Below are the records; give again exactly the line with "Expand the 门禁权限 section", the line with "Select Test against", and each line that lies between them, and nothing besides.

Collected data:
______________________________

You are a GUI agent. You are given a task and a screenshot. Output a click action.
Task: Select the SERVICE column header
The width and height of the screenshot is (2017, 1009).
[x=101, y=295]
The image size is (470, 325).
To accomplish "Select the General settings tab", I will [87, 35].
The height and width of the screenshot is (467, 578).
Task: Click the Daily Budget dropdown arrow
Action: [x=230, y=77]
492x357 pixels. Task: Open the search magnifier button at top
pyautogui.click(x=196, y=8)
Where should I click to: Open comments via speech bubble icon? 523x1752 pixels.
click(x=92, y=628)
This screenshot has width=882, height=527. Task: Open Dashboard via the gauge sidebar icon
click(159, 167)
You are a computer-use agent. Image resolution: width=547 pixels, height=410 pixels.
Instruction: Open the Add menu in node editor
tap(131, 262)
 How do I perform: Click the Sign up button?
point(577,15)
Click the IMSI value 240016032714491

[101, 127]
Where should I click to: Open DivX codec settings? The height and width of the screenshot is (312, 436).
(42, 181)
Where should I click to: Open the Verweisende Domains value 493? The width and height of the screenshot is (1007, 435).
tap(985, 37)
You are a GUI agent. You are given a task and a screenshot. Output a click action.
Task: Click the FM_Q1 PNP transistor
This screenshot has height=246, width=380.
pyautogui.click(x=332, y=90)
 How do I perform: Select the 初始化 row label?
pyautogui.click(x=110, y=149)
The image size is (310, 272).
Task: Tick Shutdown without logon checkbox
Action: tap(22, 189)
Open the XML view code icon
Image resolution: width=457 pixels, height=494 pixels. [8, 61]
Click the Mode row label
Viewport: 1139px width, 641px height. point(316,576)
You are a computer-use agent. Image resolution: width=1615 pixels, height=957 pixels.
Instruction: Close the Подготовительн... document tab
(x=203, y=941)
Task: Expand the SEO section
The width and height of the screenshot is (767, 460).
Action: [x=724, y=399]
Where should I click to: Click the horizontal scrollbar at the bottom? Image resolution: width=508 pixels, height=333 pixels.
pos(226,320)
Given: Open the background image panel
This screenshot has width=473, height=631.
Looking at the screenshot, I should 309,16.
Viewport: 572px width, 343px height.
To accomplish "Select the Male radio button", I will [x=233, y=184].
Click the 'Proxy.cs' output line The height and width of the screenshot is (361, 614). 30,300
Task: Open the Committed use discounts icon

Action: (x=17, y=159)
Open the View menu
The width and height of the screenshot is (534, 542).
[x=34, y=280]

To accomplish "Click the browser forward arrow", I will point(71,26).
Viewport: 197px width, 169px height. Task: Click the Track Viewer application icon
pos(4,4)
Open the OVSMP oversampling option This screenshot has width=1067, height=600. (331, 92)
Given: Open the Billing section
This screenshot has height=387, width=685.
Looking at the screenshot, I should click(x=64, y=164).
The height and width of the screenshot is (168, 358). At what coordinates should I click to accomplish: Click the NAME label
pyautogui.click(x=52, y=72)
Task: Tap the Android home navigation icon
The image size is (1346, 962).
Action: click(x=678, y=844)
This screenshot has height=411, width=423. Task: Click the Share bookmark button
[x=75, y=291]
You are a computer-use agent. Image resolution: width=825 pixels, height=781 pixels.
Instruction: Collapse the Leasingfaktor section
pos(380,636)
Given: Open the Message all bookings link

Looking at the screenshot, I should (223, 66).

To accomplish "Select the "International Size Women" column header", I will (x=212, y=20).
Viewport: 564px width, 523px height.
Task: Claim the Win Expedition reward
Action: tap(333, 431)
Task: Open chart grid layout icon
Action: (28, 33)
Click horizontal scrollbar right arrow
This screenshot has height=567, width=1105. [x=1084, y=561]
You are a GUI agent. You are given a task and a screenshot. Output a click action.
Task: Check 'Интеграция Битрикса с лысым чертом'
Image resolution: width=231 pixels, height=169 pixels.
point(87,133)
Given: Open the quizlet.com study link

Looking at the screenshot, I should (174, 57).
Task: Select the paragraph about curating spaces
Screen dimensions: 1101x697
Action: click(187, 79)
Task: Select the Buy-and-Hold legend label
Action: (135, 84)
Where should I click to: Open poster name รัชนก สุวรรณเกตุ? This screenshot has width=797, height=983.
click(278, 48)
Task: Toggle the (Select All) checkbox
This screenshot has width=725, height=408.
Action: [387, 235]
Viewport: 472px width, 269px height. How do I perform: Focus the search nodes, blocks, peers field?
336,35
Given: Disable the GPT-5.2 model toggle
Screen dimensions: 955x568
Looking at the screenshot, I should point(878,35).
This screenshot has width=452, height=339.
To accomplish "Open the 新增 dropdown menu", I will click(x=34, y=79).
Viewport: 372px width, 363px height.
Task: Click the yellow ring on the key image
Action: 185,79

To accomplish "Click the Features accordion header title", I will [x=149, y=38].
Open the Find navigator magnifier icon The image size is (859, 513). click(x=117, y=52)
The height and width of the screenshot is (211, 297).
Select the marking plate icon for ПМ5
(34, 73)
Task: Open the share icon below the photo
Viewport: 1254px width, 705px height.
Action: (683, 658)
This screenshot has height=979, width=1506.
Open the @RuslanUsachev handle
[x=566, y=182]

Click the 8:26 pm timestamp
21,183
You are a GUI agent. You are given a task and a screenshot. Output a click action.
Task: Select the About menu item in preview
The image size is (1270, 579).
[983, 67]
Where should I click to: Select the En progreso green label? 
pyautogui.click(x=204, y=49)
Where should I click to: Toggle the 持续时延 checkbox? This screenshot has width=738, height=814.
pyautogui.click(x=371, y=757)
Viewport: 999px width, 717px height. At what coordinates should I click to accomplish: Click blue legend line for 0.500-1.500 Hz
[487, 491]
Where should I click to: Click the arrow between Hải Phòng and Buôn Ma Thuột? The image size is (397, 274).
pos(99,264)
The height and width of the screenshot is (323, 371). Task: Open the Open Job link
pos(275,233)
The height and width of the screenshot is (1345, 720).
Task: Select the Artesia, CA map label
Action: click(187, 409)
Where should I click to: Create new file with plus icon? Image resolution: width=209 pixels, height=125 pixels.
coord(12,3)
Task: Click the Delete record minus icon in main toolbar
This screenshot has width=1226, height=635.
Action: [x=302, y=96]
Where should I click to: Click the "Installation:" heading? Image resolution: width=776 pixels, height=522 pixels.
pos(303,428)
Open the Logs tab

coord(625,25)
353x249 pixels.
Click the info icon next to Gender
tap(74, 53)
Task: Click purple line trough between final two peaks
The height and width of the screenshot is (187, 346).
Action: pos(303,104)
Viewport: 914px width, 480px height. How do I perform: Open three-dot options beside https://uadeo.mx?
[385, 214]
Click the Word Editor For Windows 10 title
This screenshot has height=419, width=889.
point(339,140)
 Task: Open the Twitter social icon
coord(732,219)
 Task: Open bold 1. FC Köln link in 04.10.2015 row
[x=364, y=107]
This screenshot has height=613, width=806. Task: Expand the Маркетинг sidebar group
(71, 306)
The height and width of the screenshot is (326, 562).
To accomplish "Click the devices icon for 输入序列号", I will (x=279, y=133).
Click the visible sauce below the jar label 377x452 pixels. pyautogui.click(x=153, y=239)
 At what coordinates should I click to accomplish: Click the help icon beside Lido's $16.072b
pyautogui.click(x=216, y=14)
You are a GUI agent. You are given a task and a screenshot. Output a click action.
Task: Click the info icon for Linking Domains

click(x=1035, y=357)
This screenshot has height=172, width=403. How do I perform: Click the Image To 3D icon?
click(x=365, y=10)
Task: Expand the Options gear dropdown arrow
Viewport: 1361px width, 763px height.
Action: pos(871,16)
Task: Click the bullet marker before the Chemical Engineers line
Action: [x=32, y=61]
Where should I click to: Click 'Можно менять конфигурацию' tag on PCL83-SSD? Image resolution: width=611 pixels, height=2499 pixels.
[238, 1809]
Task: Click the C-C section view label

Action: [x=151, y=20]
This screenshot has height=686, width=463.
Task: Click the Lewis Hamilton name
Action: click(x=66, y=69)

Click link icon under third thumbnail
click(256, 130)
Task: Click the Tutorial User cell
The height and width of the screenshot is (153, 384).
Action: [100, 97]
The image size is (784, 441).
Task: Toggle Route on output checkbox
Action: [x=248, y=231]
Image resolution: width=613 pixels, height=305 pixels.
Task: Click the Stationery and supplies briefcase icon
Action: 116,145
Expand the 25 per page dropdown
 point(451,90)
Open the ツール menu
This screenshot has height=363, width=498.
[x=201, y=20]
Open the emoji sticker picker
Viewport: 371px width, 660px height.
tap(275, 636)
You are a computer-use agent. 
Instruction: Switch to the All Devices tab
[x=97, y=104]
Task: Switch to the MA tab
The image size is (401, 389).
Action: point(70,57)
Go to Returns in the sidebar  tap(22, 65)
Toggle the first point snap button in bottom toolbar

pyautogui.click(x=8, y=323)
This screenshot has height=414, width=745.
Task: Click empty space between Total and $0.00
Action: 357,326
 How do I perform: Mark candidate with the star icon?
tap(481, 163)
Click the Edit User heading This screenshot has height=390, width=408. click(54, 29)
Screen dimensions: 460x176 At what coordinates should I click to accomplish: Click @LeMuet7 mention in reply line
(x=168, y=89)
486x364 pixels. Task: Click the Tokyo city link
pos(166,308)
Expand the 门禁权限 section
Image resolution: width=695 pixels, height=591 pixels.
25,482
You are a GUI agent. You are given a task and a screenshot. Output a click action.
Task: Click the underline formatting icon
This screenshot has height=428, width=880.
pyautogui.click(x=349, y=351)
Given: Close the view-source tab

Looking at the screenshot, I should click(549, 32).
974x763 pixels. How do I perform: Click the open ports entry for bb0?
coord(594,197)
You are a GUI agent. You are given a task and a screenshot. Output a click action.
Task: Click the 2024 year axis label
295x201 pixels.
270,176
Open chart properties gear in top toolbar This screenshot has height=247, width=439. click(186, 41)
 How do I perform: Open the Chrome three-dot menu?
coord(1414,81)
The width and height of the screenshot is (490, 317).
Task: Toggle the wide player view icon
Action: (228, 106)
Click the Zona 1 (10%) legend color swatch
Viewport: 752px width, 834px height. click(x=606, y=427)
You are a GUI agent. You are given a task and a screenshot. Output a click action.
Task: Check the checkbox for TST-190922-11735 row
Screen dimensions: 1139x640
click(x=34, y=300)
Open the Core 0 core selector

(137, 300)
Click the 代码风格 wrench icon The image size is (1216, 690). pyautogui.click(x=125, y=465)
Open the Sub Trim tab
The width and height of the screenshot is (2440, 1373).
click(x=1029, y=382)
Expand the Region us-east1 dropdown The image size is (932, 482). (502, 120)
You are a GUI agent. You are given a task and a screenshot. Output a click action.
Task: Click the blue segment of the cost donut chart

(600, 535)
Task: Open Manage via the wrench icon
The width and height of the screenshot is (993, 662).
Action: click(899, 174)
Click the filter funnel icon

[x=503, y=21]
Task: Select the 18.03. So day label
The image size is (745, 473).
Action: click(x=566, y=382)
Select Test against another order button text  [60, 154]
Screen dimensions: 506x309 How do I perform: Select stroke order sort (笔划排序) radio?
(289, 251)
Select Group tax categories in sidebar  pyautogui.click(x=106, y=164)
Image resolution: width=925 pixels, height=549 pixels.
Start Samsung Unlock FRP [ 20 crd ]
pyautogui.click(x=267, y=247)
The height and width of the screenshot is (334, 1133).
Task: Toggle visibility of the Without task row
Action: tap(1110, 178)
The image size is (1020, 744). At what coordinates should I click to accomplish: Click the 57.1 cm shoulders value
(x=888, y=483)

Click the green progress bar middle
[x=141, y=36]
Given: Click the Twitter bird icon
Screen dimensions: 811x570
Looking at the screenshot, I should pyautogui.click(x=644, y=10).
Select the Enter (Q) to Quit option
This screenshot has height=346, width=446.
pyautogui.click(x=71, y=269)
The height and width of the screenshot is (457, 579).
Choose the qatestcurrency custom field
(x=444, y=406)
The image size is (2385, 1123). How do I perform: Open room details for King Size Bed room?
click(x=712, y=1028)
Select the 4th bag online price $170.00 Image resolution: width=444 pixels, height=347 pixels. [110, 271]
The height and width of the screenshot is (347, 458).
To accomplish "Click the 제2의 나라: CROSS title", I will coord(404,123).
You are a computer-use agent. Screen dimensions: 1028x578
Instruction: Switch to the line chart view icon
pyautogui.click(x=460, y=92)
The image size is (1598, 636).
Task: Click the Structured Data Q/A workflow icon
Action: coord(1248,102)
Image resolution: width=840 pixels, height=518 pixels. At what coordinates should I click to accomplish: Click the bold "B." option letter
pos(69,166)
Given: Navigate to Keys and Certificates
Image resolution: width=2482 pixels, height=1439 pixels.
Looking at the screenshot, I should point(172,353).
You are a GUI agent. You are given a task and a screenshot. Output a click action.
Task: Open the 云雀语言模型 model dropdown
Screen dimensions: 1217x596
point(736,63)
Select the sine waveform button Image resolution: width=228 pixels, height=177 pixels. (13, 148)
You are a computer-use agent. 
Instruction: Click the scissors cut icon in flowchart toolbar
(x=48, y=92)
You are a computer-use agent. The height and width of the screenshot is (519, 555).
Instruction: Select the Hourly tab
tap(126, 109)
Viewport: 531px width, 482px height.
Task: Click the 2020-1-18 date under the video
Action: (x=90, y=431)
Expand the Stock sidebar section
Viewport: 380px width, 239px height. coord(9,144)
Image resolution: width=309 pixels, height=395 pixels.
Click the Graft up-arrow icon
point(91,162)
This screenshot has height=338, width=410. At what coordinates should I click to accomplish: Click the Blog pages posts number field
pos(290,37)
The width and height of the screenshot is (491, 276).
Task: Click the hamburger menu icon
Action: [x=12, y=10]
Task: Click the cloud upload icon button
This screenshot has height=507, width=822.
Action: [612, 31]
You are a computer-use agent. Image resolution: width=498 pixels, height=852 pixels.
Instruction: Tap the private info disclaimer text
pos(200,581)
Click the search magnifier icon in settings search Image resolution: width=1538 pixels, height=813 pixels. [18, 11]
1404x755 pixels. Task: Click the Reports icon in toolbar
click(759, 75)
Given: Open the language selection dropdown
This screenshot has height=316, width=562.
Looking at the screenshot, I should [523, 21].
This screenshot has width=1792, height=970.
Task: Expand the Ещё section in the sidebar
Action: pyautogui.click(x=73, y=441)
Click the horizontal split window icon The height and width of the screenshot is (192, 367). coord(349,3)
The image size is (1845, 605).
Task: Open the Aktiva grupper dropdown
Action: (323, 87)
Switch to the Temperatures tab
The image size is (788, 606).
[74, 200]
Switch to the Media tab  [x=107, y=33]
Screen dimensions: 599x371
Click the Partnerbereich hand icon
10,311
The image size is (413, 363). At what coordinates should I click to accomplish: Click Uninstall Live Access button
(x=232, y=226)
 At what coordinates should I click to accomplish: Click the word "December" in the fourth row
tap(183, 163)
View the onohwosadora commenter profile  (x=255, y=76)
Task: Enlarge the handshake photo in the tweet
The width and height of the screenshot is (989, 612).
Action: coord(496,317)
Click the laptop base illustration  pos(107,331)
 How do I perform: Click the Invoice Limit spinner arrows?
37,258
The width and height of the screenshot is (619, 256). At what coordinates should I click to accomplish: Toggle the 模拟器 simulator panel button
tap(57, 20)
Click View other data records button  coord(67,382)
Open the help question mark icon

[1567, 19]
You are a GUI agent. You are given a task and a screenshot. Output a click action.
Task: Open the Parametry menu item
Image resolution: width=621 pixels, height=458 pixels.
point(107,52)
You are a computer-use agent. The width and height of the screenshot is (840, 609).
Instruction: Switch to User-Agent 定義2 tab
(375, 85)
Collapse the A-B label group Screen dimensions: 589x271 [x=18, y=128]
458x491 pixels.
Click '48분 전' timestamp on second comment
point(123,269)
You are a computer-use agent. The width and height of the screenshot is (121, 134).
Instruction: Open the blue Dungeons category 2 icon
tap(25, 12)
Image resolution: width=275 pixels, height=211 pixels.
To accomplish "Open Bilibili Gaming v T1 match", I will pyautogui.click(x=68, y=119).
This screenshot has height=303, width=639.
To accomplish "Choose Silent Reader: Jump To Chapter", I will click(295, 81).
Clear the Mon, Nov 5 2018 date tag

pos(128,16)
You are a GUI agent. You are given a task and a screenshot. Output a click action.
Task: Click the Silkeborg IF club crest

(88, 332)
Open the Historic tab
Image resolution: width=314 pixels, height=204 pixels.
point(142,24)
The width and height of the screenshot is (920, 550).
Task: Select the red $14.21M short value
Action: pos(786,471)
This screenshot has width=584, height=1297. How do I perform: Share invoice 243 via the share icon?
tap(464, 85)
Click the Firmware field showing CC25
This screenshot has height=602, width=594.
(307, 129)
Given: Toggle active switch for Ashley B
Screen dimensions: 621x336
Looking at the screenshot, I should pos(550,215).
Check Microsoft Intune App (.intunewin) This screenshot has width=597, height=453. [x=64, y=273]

______________________________

EXERCISE OUTPUT:
Expand the 门禁权限 section
Image resolution: width=695 pixels, height=591 pixels.
25,482
You are a GUI agent. You are given a task and a screenshot. Output a click action.
Task: Click the underline formatting icon
This screenshot has height=428, width=880.
pyautogui.click(x=349, y=351)
Given: Close the view-source tab

Looking at the screenshot, I should click(549, 32).
974x763 pixels. How do I perform: Click the open ports entry for bb0?
coord(594,197)
You are a GUI agent. You are given a task and a screenshot. Output a click action.
Task: Click the 2024 year axis label
295x201 pixels.
270,176
Open chart properties gear in top toolbar This screenshot has height=247, width=439. click(186, 41)
 How do I perform: Open the Chrome three-dot menu?
coord(1414,81)
The width and height of the screenshot is (490, 317).
Task: Toggle the wide player view icon
Action: (228, 106)
Click the Zona 1 (10%) legend color swatch
Viewport: 752px width, 834px height. click(x=606, y=427)
You are a GUI agent. You are given a task and a screenshot. Output a click action.
Task: Check the checkbox for TST-190922-11735 row
Screen dimensions: 1139x640
click(x=34, y=300)
Open the Core 0 core selector

(137, 300)
Click the 代码风格 wrench icon The image size is (1216, 690). pyautogui.click(x=125, y=465)
Open the Sub Trim tab
The width and height of the screenshot is (2440, 1373).
click(x=1029, y=382)
Expand the Region us-east1 dropdown The image size is (932, 482). (502, 120)
You are a GUI agent. You are given a task and a screenshot. Output a click action.
Task: Click the blue segment of the cost donut chart

(600, 535)
Task: Open Manage via the wrench icon
The width and height of the screenshot is (993, 662).
Action: click(899, 174)
Click the filter funnel icon

[x=503, y=21]
Task: Select the 18.03. So day label
The image size is (745, 473).
Action: click(x=566, y=382)
Select Test against another order button text  [60, 154]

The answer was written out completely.